» CONSIGNAS DE TRABAJO
A - Reproduce el pasaje del texto sobre la discrepancia en la Iglesia que empieza en "Así lo entendía" y acaba en "1980, p. 263-267).". Sustituye "diálogo" por "debate".
B - Resume en dos oraciones el texto sobre la discrepancia en la Iglesia.
C - Prosigue el texto sobre la discrepancia en la Iglesia a partir del punto en que termina.

» TEXTO PROPORCIONADO

Dicho esto, parece pertinente recordar, en el contexto de situaciones anómalas de “alguna iglesia en algún país” las siguientes consideraciones sobre la discrepancia.
Decía el Papa Pío XII el 17 de febrero de 1950, en una alocución sobre la importancia de la prensa, que “en las batallas decisivas, suele ser de la primera línea del frente de donde parten las mejores iniciativas” (Acta Apostolicae Sedis, vol. 42, p.256). Estas palabras las citó el Concilio Vaticano II para recordar el derecho y deber de los laicos competentes a la opinión pública en la iglesia: “En la medida de los conocimientos, de la competencia y del prestigio que poseen, tienen el derecho y, en algún caso, la obligación de manifestar su parecer sobre aquellas cosas que dicen relación al bien de la iglesia” (Lumen gentium, n.37).
Con más fuerza aún, la Constitución sobre la Iglesia en el mundo actual concluyó su capítulo segundo sobre el progreso cultural diciendo: “Debe reconocerse a los fieles, clérigos o laicos, la debida libertad de investigación, de pensamiento y de hacer conocer, humilde y valerosamente, su manera de ver en el campo de su competencia (Gaudium et spes, n. 62).
Así lo entendía el arzobispo John R. Quinn cuando en el Sínodo de Obispos de 1980, tras constatar una amplia discrepancia con relación a las enseñanzas de la encíclica Humanae vitae sobre la anticoncepción, señalaba que ese disentir no ocurría a la ligera o irresponsablemente, sino que se daba “entre teólogos y obispos cuya preparación competente, discreción y dedicación a la Iglesia estaban fuera de toda duda”. Por eso proponía Quinn “un diálogo a escala mundial entre la Santa Sede y los teólogos acerca del sentido de dicha discrepancia” (Véase “Un nuevo contexto para la enseñanza sobre contracepción”, en: Origins, 10, 1980, p. 263-267).

» Filas sobre dónde aparecen los objetivos

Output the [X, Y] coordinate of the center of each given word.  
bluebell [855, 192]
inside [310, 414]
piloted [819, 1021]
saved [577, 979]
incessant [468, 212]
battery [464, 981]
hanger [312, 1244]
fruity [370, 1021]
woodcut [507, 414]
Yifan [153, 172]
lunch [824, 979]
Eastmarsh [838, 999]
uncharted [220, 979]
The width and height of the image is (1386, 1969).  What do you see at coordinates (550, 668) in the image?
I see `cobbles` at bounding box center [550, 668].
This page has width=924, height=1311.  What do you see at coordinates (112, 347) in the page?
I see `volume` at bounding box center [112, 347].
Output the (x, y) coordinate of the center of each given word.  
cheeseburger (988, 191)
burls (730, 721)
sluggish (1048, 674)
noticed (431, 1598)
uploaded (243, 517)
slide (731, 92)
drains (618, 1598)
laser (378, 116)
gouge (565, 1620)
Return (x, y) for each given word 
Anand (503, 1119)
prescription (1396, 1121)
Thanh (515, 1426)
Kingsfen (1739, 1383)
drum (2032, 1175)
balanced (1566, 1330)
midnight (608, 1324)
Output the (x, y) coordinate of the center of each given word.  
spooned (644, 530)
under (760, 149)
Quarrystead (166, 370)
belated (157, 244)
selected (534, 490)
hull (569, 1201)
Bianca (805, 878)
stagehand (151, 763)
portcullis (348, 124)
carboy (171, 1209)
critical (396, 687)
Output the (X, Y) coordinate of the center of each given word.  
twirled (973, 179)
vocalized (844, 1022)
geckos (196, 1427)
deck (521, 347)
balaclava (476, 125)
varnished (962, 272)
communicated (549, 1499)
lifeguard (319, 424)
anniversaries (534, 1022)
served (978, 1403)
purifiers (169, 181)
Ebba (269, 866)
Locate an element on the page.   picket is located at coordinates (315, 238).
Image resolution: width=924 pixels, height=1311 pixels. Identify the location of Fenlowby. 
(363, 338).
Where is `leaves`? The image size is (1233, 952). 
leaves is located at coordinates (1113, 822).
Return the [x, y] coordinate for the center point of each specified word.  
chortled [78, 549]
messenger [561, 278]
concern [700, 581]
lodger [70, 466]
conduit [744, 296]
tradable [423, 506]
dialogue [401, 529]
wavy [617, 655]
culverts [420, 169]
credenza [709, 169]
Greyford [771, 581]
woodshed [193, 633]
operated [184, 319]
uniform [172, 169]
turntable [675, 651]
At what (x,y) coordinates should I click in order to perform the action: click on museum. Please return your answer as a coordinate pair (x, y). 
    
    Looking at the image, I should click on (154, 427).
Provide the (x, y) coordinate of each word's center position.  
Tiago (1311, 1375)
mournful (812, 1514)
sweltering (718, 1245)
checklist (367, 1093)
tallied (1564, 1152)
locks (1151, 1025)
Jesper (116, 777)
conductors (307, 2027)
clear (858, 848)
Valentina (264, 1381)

» RESPUESTAS POR TAREA
A -
Así lo entendía el arzobispo John R. Quinn cuando en el Sínodo de Obispos de 1980, tras constatar una amplia discrepancia con relación a las enseñanzas de la encíclica Humanae vitae sobre la anticoncepción, señalaba que ese disentir no ocurría a la ligera o irresponsablemente, sino que se daba “entre teólogos y obispos cuya preparación competente, discreción y dedicación a la Iglesia estaban fuera de toda duda”. Por eso proponía Quinn “un debate a escala mundial entre la Santa Sede y los teólogos acerca del sentido de dicha discrepancia” (Véase “Un nuevo contexto para la enseñanza sobre contracepción”, en: Origins, 10, 1980, p. 263-267).

B - El Concilio Vaticano II, citando a Pío XII, reconoció a los laicos competentes el derecho y, en algún caso, la obligación de manifestar su parecer sobre lo que atañe al bien de la Iglesia, y Gaudium et spes pidió reconocer a los fieles la debida libertad de investigación, de pensamiento y de expresión en su campo de competencia. En esa línea, el arzobispo John R. Quinn señaló en el Sínodo de Obispos de 1980 que la discrepancia con Humanae vitae se daba entre teólogos y obispos de probada competencia y dedicación, y propuso un diálogo a escala mundial entre la Santa Sede y los teólogos sobre el sentido de dicha discrepancia.

C -
Este mismo arzobispo, en el debate que siguió a su famosa conferencia en Oxford en 1996 (pulicada luego como libro, del que hay traducción castellana en la editorial Herder: La reforma del Papado) decía así: “Creo que sería conveniente tener un concilio en un futuro cercano. Hay varios temas que la Iglesia debe documentar y que son de suma importancia en muchas partes del mundo. Como ejemplos puedo citar, el rol de la mujer en la Iglesia y en la sociedad, el celibato del clérigo, la administración de sacramentos en personas divorciadas y casadas nuevamente fuera de la Iglesia, métodos anticonceptivos, un cuerpo de obispos efectivo, un sentido real de la filiación en la Iglesia, la preservación de la vida desde la concepción hasta la muerte, el uso responsable y discriminado de los recursos naturales, la justa distribución de la riqueza; inculturación del evangelio y de la liturgia de la Iglesia, además de una adecuada libertad de los teólogos”.
Al recordar estas palabras, mientras leemos notas y declaraciones recientes de instancias eclesiásticas de nuestro país, se nos quita el miedo al disentir responsable y nos animamos a la discrepancia, a la vez cariñosa y crítica.